For those reasons, The Rockefeller Foundation and the American Heart Association, with inaugural partner Kroger, announced today at the White House Conference on Hunger, Nutrition, and Health a plan to mobilize $250 million to build a national Food is Medicine Research Initiative. Launching in spring of 2023, this Initiative will generate evidence and tools to help the health sector design and scale programs that increase access to nutritious food, improve both health and health equity, and reduce overall health care costs.
This research will build on several studies and pilot projects that have revealed the promise of Food Is Medicine interventions, including:
- A recent report found that interventions such as produce prescriptions and medically tailored meals can improve food security and are correlated with meaningful improvements in key health markers such as body mass index and blood pressure.
- A national simulation study by Tufts University modeled that a 30% subsidy for fruit and vegetable purchases via Medicare and Medicaid would prevent nearly 2 million CVD events and more than 300,000 premature deaths from CVD, while saving $40 billion in health care costs over the lifetimes of current enrollees.
- And forthcoming research from Duke University, funded by The Rockefeller Foundation, that reveals both patients and providers found value in Food is Medicine programs.
To unlock the potential of Food Is Medicine — and make it a regular and reimbursable component of Americans’ health care — we must build on this existing scientific evidence.

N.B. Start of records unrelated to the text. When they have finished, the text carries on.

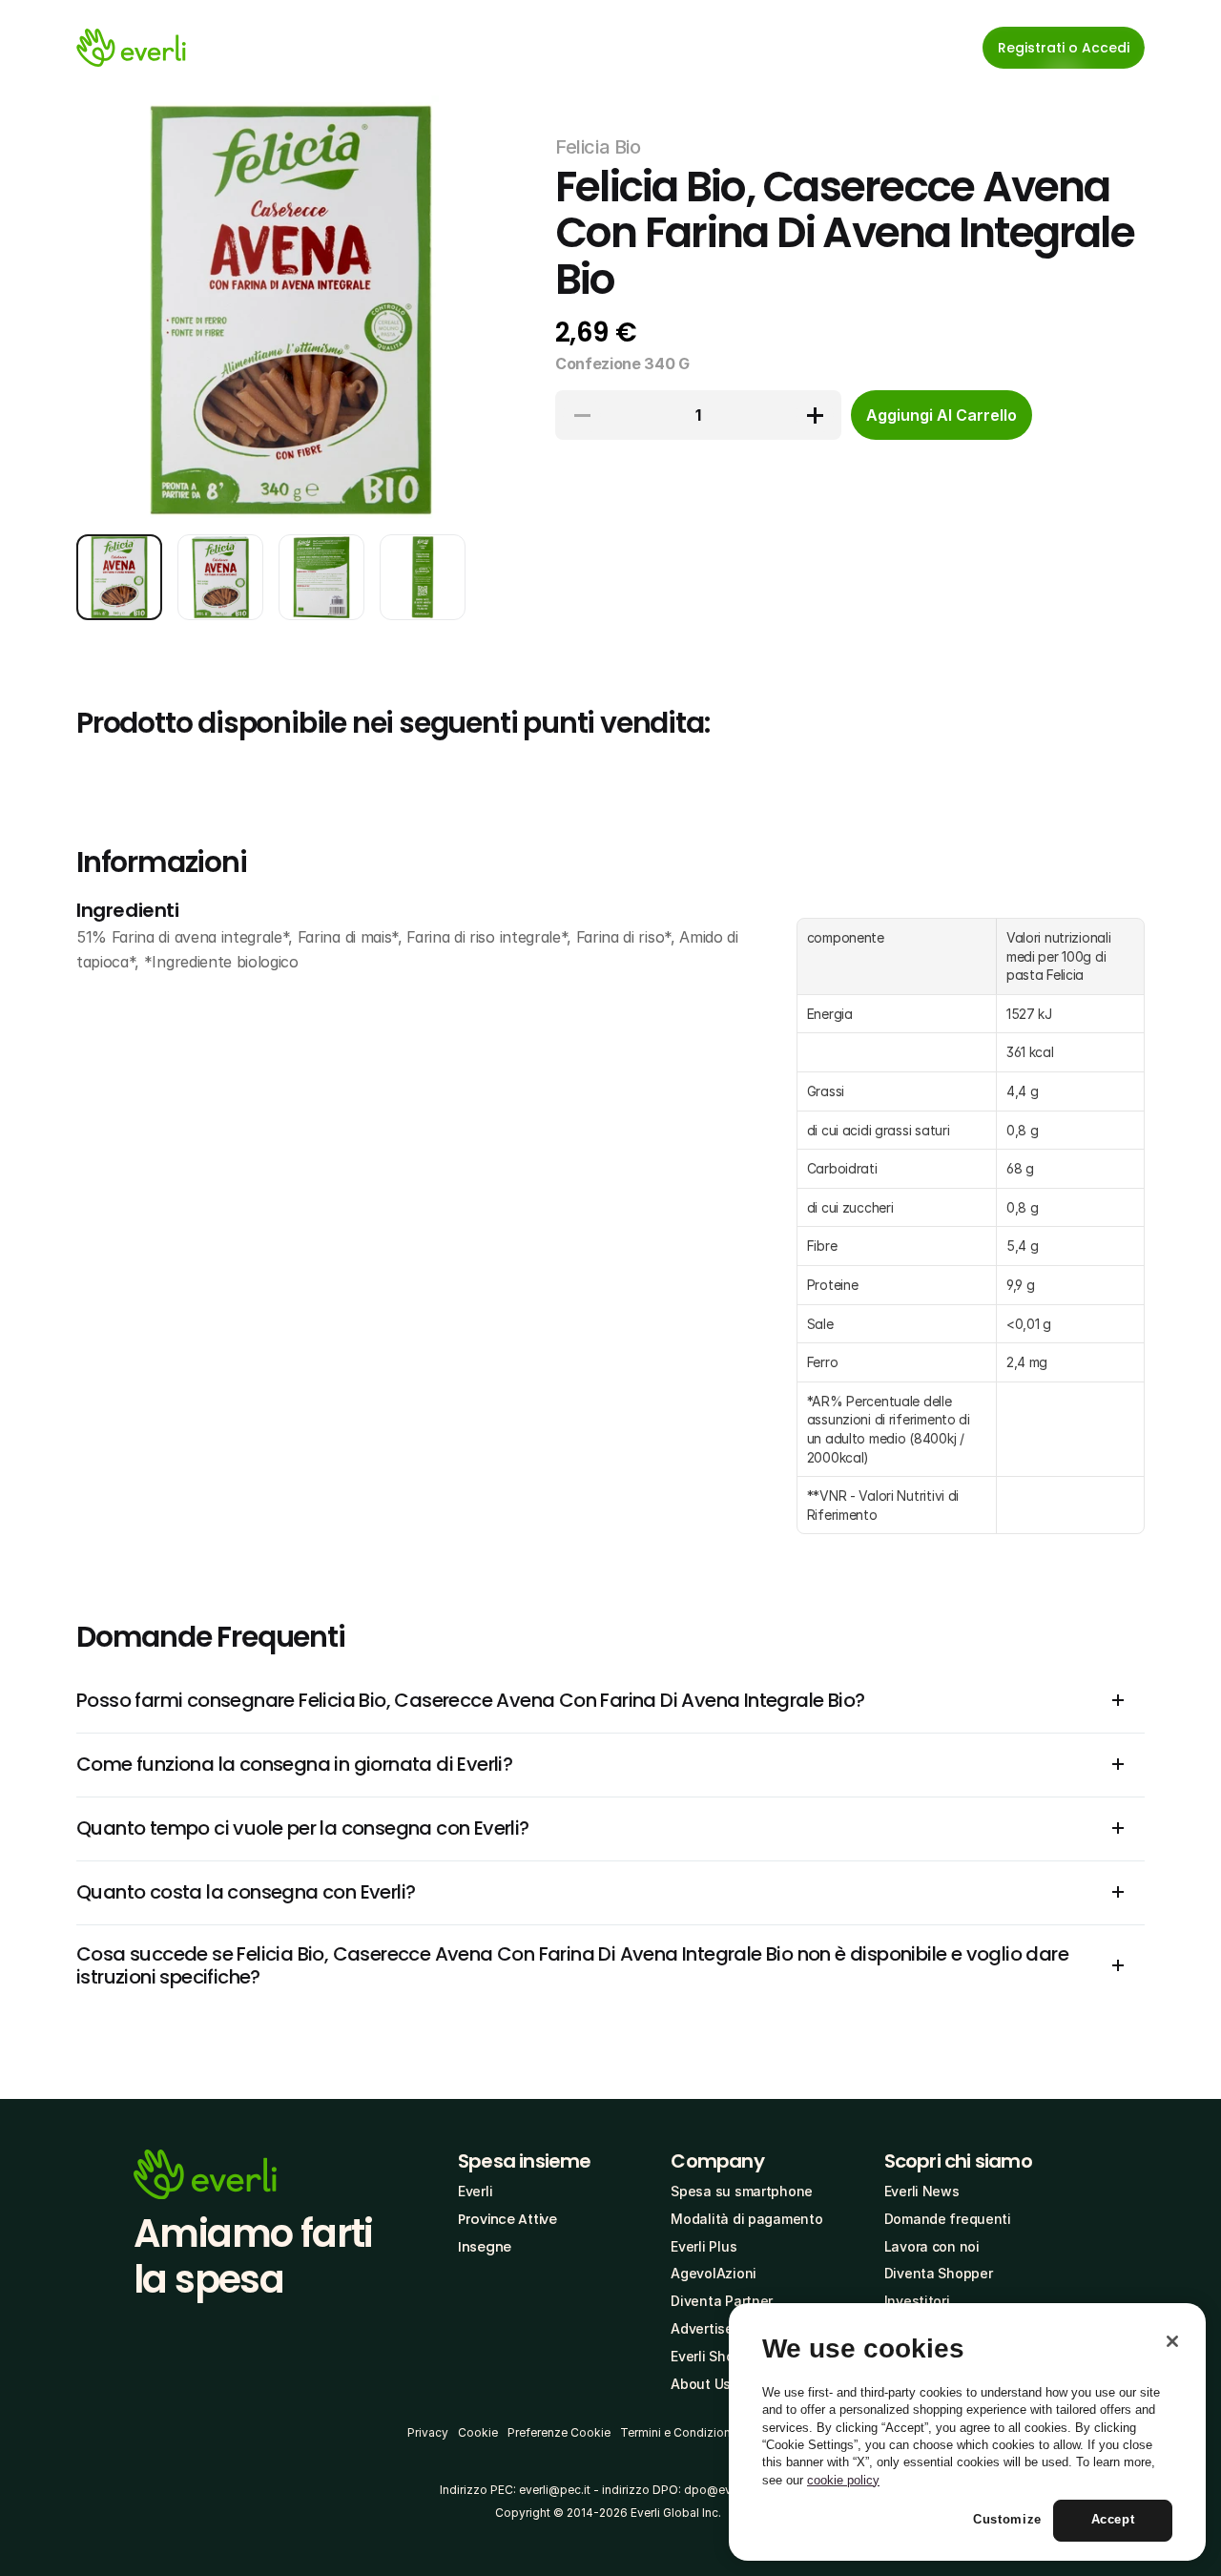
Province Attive (507, 2219)
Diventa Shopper (938, 2273)
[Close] (1172, 2341)
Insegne (484, 2246)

New research can help inform the development of more impactful health care policy that improves individual health markers, lowers insurance costs, and is feasible in practice. The role that government plays in our health care delivery system through agencies like the Veterans Health Administration or programs like Medicaid and Medicare is also critical — and we applaud the White House’s National Strategy on Hunger, Nutrition, and Health, which includes recommendations for Food is Medicine.

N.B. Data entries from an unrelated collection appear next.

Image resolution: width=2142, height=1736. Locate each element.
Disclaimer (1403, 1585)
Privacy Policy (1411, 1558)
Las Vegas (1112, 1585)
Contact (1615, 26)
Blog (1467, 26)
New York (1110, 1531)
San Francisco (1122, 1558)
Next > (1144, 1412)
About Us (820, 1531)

Working with patients and partners in government, academia, health care, industry, and community-based organizations, the Food is Medicine Research Initiative will accelerate public understanding and use of these programs as an integral part of the health care system. With this Initiative, The Rockefeller Foundation and American Heart Association are building the sort of public-private partnership essential to unlocking solutions to some of our most complex challenges. But we know we cannot realize the promise of Food is Medicine alone. We are eager to work with partners from every field to equitably scale these solutions. Together, we can make all American lives healthier, fuller, and better.